Clinical Pharmacology and Use of Morphin,Ketamin and Midazolam

摘要

The pharmacological properties of three drugs commonly used in emergency medical systems (EMS) - morphin, ketamine und midazolam -are described. Morphin, a potent analgesic interacts with the opioid receptor. Side effects include respiratory depression, hypotension and bra-dykardia. Morphin is hepatically degraded to active metabolites, which are excreted renally. 7-10 mg are administered intravenously, clinical effects may be antagonized by naloxone. Ketamine produces analgesia, sedation and anesthesia in a dose dependent manner. Effects are mainly due to non-compatitive antagonism at the NMDA-receptor. Side effects include respiratory depression, psychotomimetic derangement, blurred vision and hypersalivation. Ketamine is hepatically metabolized and renally excreted.

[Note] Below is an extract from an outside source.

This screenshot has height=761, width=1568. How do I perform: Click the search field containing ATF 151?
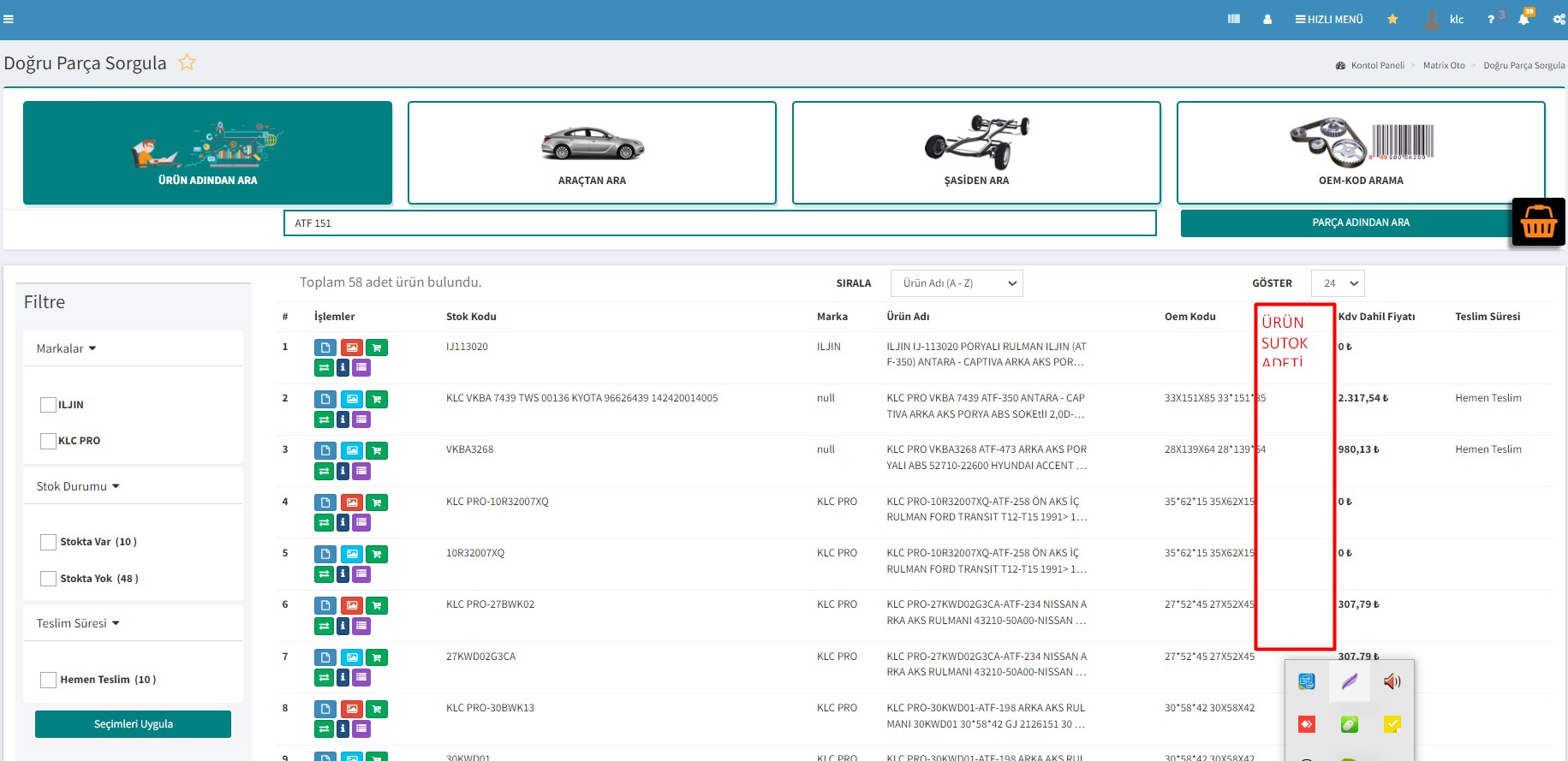719,223
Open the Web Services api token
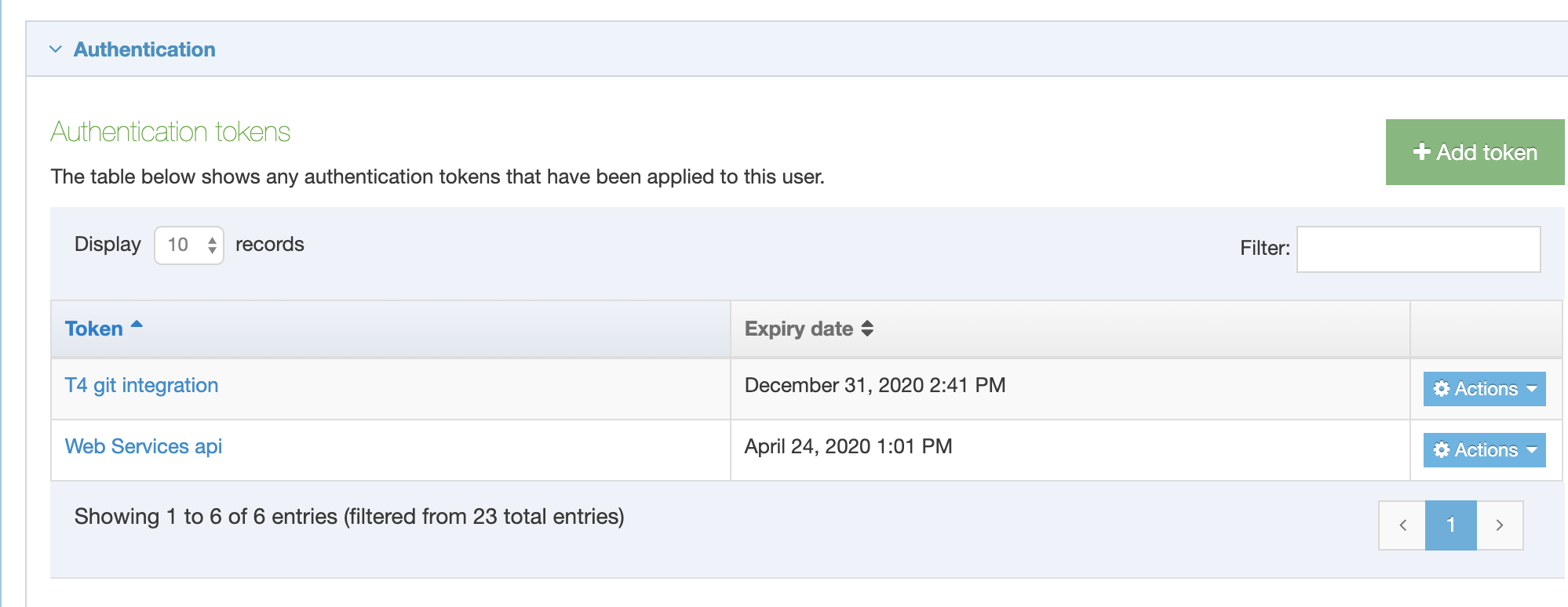1568x607 pixels. (144, 446)
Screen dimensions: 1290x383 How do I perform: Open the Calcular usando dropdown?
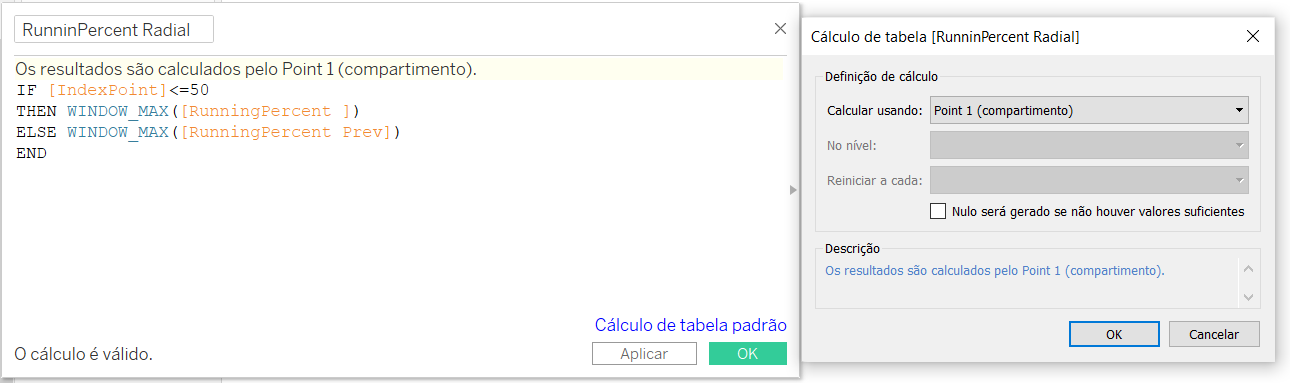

Onset of action is rapid, due to high lipophilicity. Ketamine is available as racemic mixture of S+ and R~ ketamine, or as pure S+-ketamine. S+-ketamine is given at dosages of 0.125-0.25 mg/kg to achieve analgesia. When the effect is to be achieved with the racemate, dosages must be more than doubled. Midazolam interacts with the benzodiaze-pine subunit of the GABA-receptor. Main effects include sedation, anxiolysis, anterograde amnesia and an increase of the seizure threshold; a relevant side effect is respiratory depression. Onset is rapid following intravenous administration. Midazolam is hepatically metabolized and renally excreted. Attention must be paid to drug interactions. For sedation, 1-2.5 mg/kg are given. Flu-mazenil is available as antagonist. Morphin, ketamine and midazolam are powerful drugs, the use of which shall be restricted to experienced physicians. In order to assess and balance effects and risks of these drugs, thorough understanding of their clinical pharmacology is mandatory.